I encourage you to follow up on my points here with a statistician in your department. Always better to get more brains looking at the same thing. There are various ways to calculate confidence intervals for series of data.
You could start with a typical formula for the standard error of the mean (SE mean), which is the standard deviation divided by the square root of the sample n:
σ / sqrt (n)
Lambda is a median value, so, we have to convert the SE mean to SE median:
1.253 * (σ / sqrt (n))
(various articles on the WWW validate this)
As you are dealing with a Chi-squared quantile distribution, in order to calculate the confidence intervals, I believe you can do this with the following:
pvalue <- runif(1000000, min=0, max=1)
chisq <- qchisq(1 - pvalue, 1)
lambda <- median(chisq) / qchisq(0.5, 1)
lambda
[1] 0.9963626
SE.median <- qchisq(0.975, 1) * (1.253 * ( sd(chisq) / sqrt( length(chisq) ) ) )
SE.median
[1] 0.008914307
lambda + (SE.median / qchisq(0.5, 1))
[1] 1.015957
lambda - (SE.median / qchisq(0.5, 1))
[1] 0.976768
I increased the number of random p-values to 1 million just to make the confidence intervals tighter. At 1000 (your original post), they were pretty wide.

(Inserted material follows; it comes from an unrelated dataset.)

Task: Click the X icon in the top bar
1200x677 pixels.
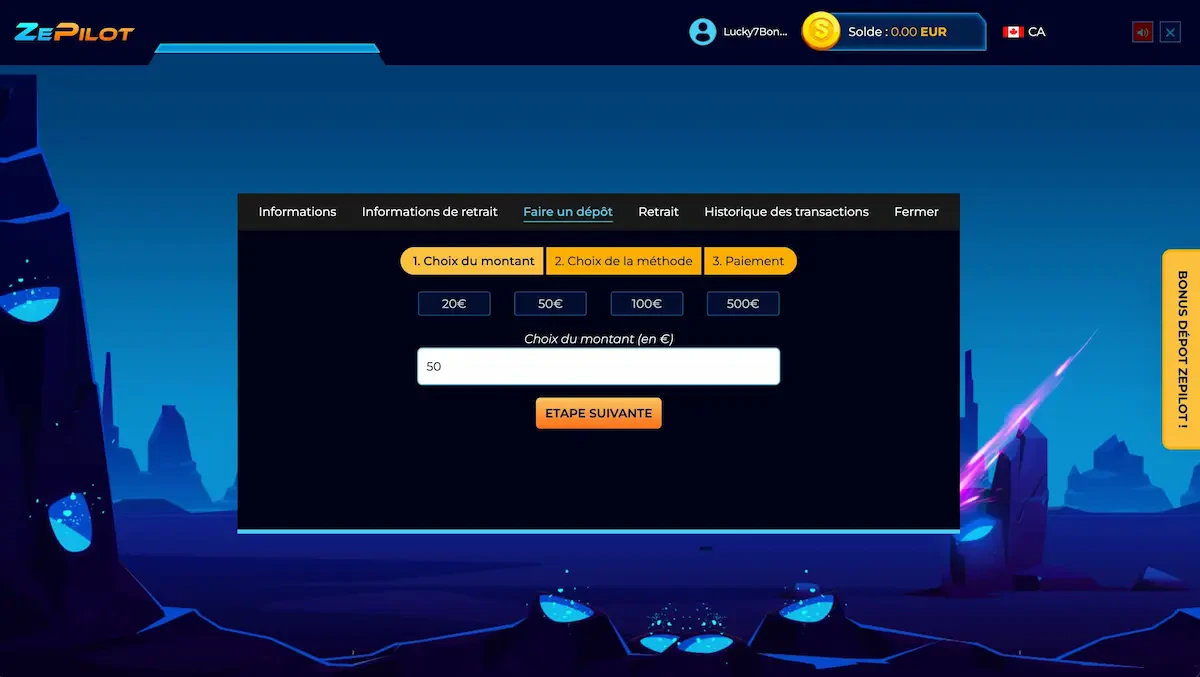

Take this as a first step into this. I encourage you to look up all functions / formulae that I have used.
Kevin
Thank you Kevin! I had no idea about the 1.253 to have a median from a mean. I am wondering if this is what is normally done in GWAS studies (or whether maybe Bootstrapping is more appropriate)? It seems reasonable to be able to use this approximation since we would expect a large sample size as you have (1000000).
I will look up the stats as suggested. If there are other opinions about what is normally done for GWAS please share.
Thank you
Please use
ADD REPLY/ADD COMMENT
when responding to existing posts to keep threads logically organized. This comment ideally belongs under @Kevin's answer.There is no standard way of doing this, from what I could / can see. Hence the disclaimers at the start and end of my post. I presume that you were asked to do this by a reviewer (possibly a statistician) for a manuscript? Bootstrapping it to obtain bootstrapped CIs would be a good idea. That can be as easy as random sampling the p values and then repeating 250x.